Disclaimer -- I haven't read the report I'm linking to here, yet...but from the contents and quotes posted on Ferris's website, it sounds like a good one:

  • "Exchange administrators feel burdened by the daily and weekly tasks required to build and maintain a highly reliable Exchange solution. Better tools will reduce this burden."
  • "Key Trends and Observations
        Exchange Requires Constant Attention
        It's Very Difficult to Diagnose Exchange Problems
        Monitoring the Environment Helps Alleviate Downtime
        Full Redundancy Is Not Built Into Exchange"
and my favorite, "Why is technology for fully redundant systems still not available?"  Sure it is -- it's called Lotus Notes/Domino.

Link: Ferris Research: Exchange Reliability and Its Impact on Organizations > (Subscriber access only; via Ferris weblog)

Post a Comment

  1. 1  Mike "5 Things Wrong with SharePoint" Drips http://forevervoyaging.blogspot.com |

    Ed, I'm beginning to detect an air of bias towards Lotus Notes/Domino in your postings. I could be wrong though as I have't had any coffee yet this morning. Just call it intuition.

  1. 2  Philip Storry http://www.not-so-rapid.com |

    I'd love to read this, but sadly I doubt my organisation will pay for it. :-(

    By the way, you missed the final, most important part of the Table Of Contents in your cut-and-paste:

    "Fault Tolerance and Disaster Recovery Are Often Tradeoffs"

    HAH!

    I get excellent fault tolerance AND easy disaster recovery with Lotus Domino. If one of the mail cluster servers dies, the other takes the strain. If we havea disaster, we invoke the DR plan - and just restore the data from last night straight onto the relpacement hardware. Easy.

    I can't quite see where the tradeoff is? I seem to have both, yet have done nothing special... ;-)

  1. 3  Ed Brill www.edbrill.com |

    @1 see { Link } :)

  1. 4  Jerry Glover http://www.jerryglover.com |

    @2 You have chosen wisely. The way to bliss and inner peace comes through Lotus. Neither the virus du-jour nor fault-tolerance and disaster recovery shall disturb your tranquility. :-)

  1. 5  Dave  |

    Couldn't you rephrase the first bullet point as:

    "All administrators of any kind feel burdened by the daily and weekly tasks required to build and maintain any solution. Better tools will reduce this burden."

  1. 6  Darren http://www.dadams.co.uk |

    Never mind, I'm sure the next time Microsoft completely change the Exchange architecture and make their customers go thru yet another rip and replace things will improve. When's that gonna be? 2010? 2011? Or they could have Domino in 2006.

  1. 7  Danny Lawrence  |

    @2 Heck, Philip, you could cluster your Domino server to a local server AND one in the DR site (3-way active clustering, try that with Exchanged!), and then in case of disaster the users would be failed over to the DR site server (I know it wouldn't be THAT simple, but you would have minimal data loss and not a lot of downtime).
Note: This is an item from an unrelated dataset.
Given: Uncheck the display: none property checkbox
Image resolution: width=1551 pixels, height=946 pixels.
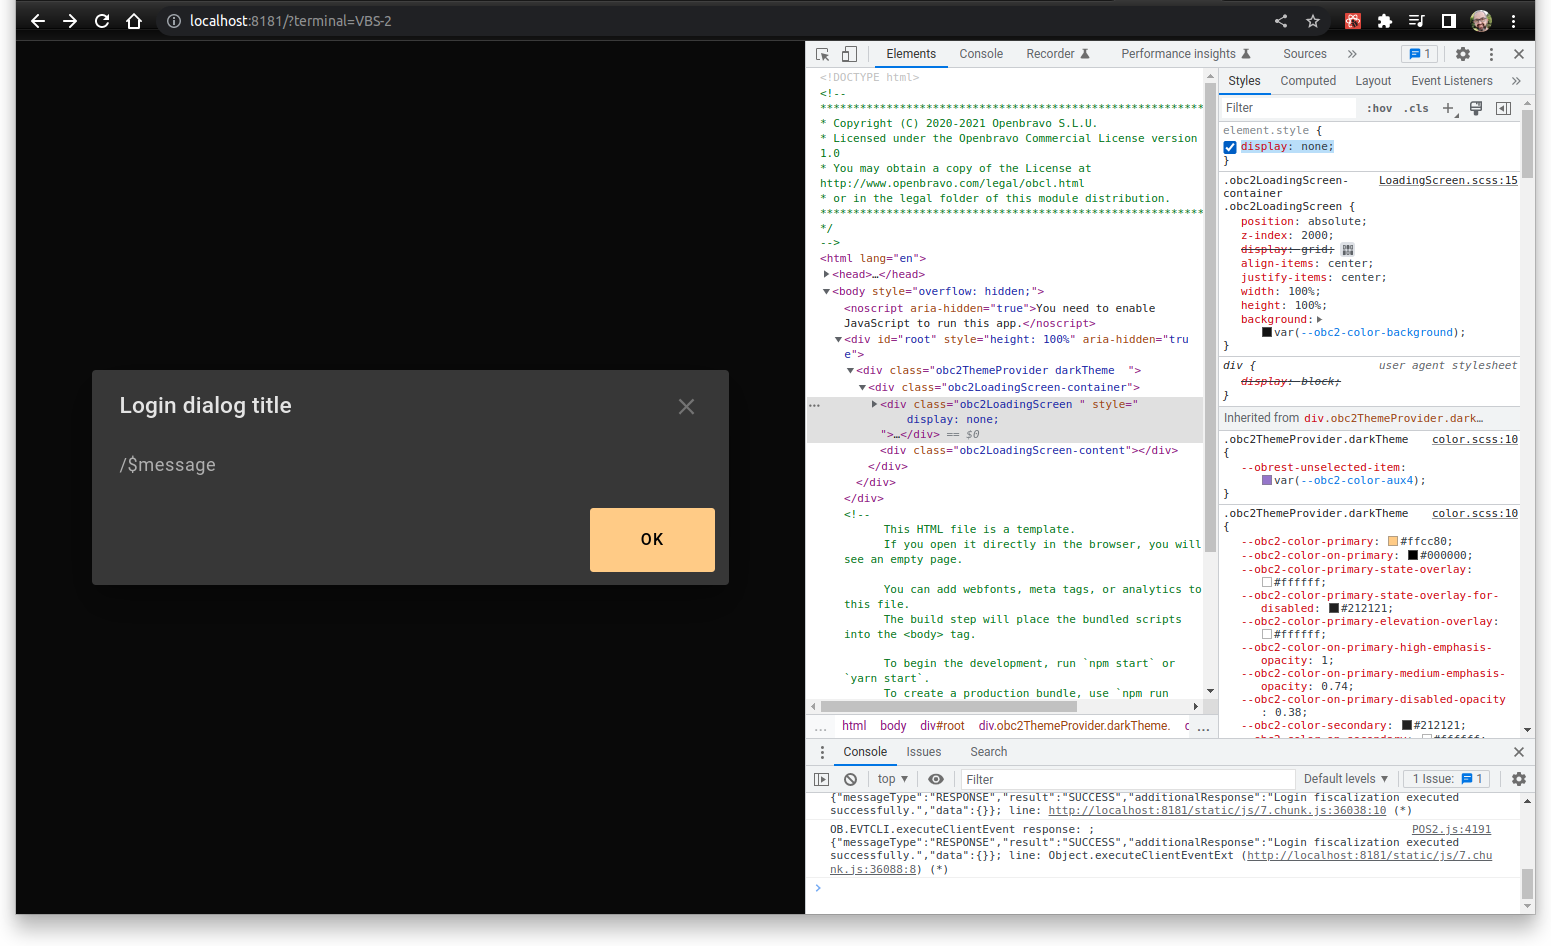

    @5 Exchanged needs better rools, Domino for the most part already has them (or an acthitecture that doesn't require them). 5 years ago I consolidated a medium sized organization's Domino servers. I ran into the admin there about 6 months ago, and he said "You know those servers just keep on going, we never have to do anything with them. Even when we moved the server room, we just shut them down, unplugged them and moved them to the new room and they came right back up".

  1. 8  david racicot  |

    @7. So what happens to an Exchange server when you shut it down, unplug it, and move it? Does it come back up?

  1. 9  Danny Lawrence  |

    @8, I have no idea, I suspect that they do, but that wasn't the point I was trying to make. By relating my friend's comments I was saying that he didn't "feel burdened by the daily and weekly tasks required to build and maintain" his Domino servers. It is also possible that when he moved some of his non-domino servers they didn't "come right back up". BTW What happens when you set up a 3-way active cluster of Exchange servers?

  1. 10  david racicot  |

    @9. I was making a funny @8. Actually, I read somewhere in Ed's blog? that the Domino servers don't always come back up, because they have never had to have been turned off before and sometimes the power switches on the hardware are stuck :-).

  1. 11  Arjan Radder http://watsonsworkplace.com |

    Hi Ed,

    Great stuff on the Google mailbox trick! Will certainly try this. Also check my version of the Boss Loves Lotus at: { Link }

    I gave these during LCTY in Netherlands last week, curious about your feedback;-)

  1. 12  Arjan Radder http://watsonsworkplace.blogspot.com |

    Would be great if you could also link to my blog, I´ve got yours on mine already;-)!